Start of Data for the task
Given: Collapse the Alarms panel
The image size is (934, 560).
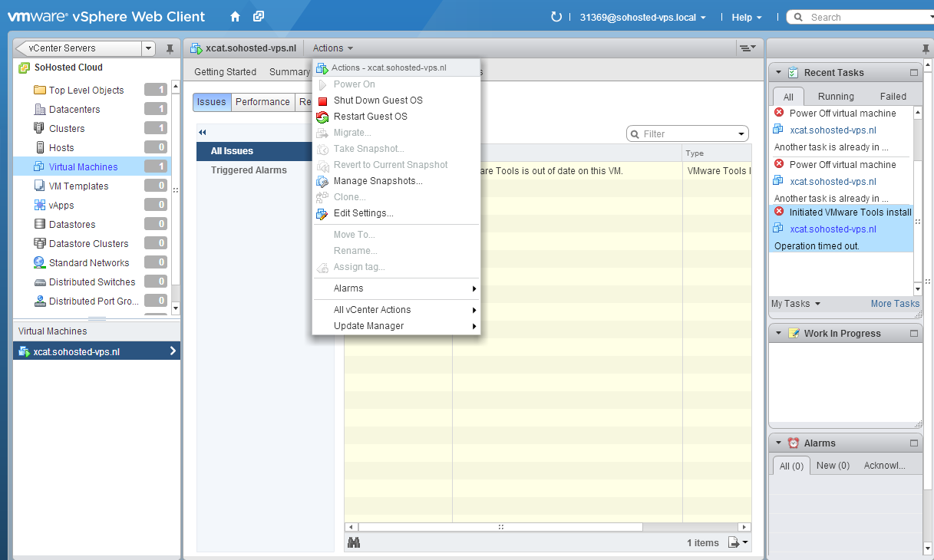Looking at the screenshot, I should pyautogui.click(x=778, y=443).
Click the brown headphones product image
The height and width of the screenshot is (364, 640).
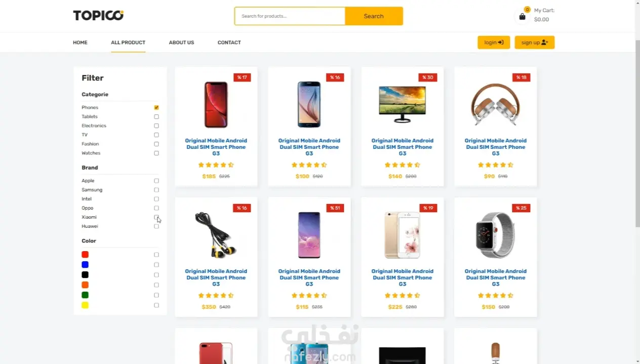click(x=496, y=104)
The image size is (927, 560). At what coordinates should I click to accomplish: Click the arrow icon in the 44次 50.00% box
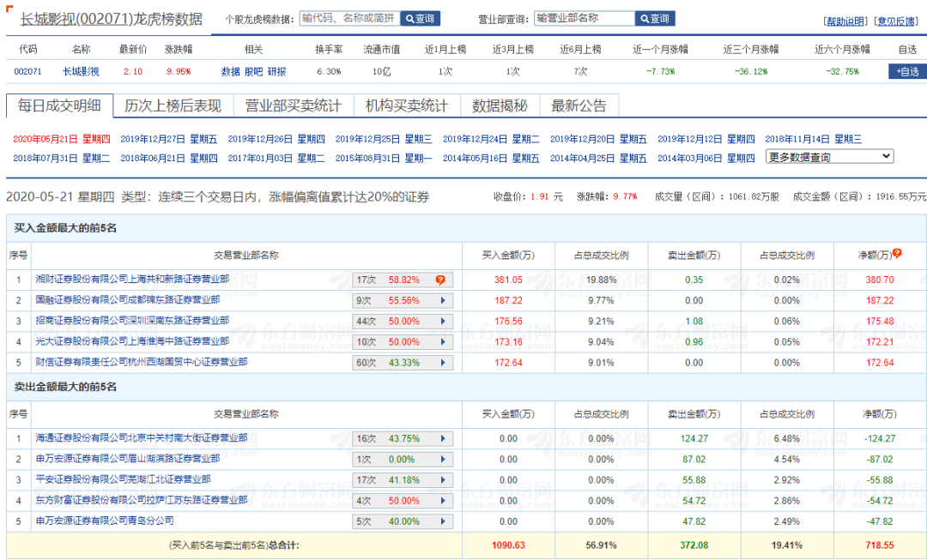pyautogui.click(x=443, y=322)
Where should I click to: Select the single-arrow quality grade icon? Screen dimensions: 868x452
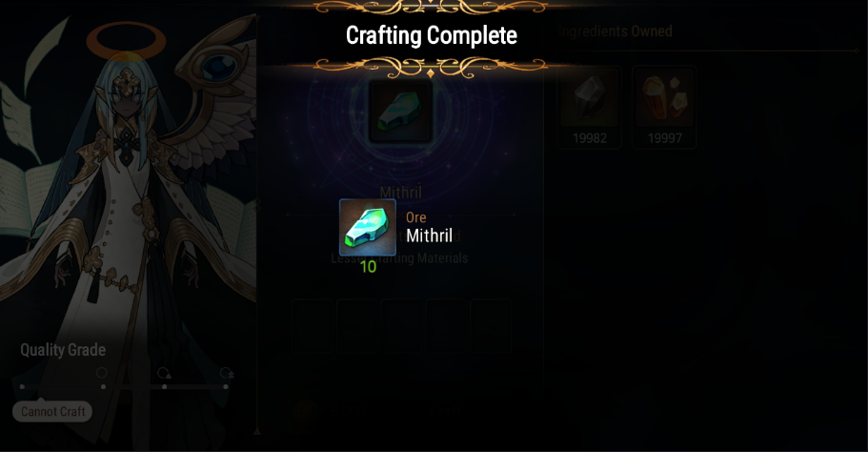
End of Data for the task
What you should do: Leave the pictures out and print every record exactly.

Finished task:
Given: Collapse the Alarms panel
The image size is (934, 560).
Looking at the screenshot, I should pyautogui.click(x=778, y=443).
Click the brown headphones product image
The height and width of the screenshot is (364, 640).
click(x=496, y=104)
The image size is (927, 560). At what coordinates should I click to accomplish: Click the arrow icon in the 44次 50.00% box
pyautogui.click(x=443, y=322)
Where should I click to: Select the single-arrow quality grade icon? Screen dimensions: 868x452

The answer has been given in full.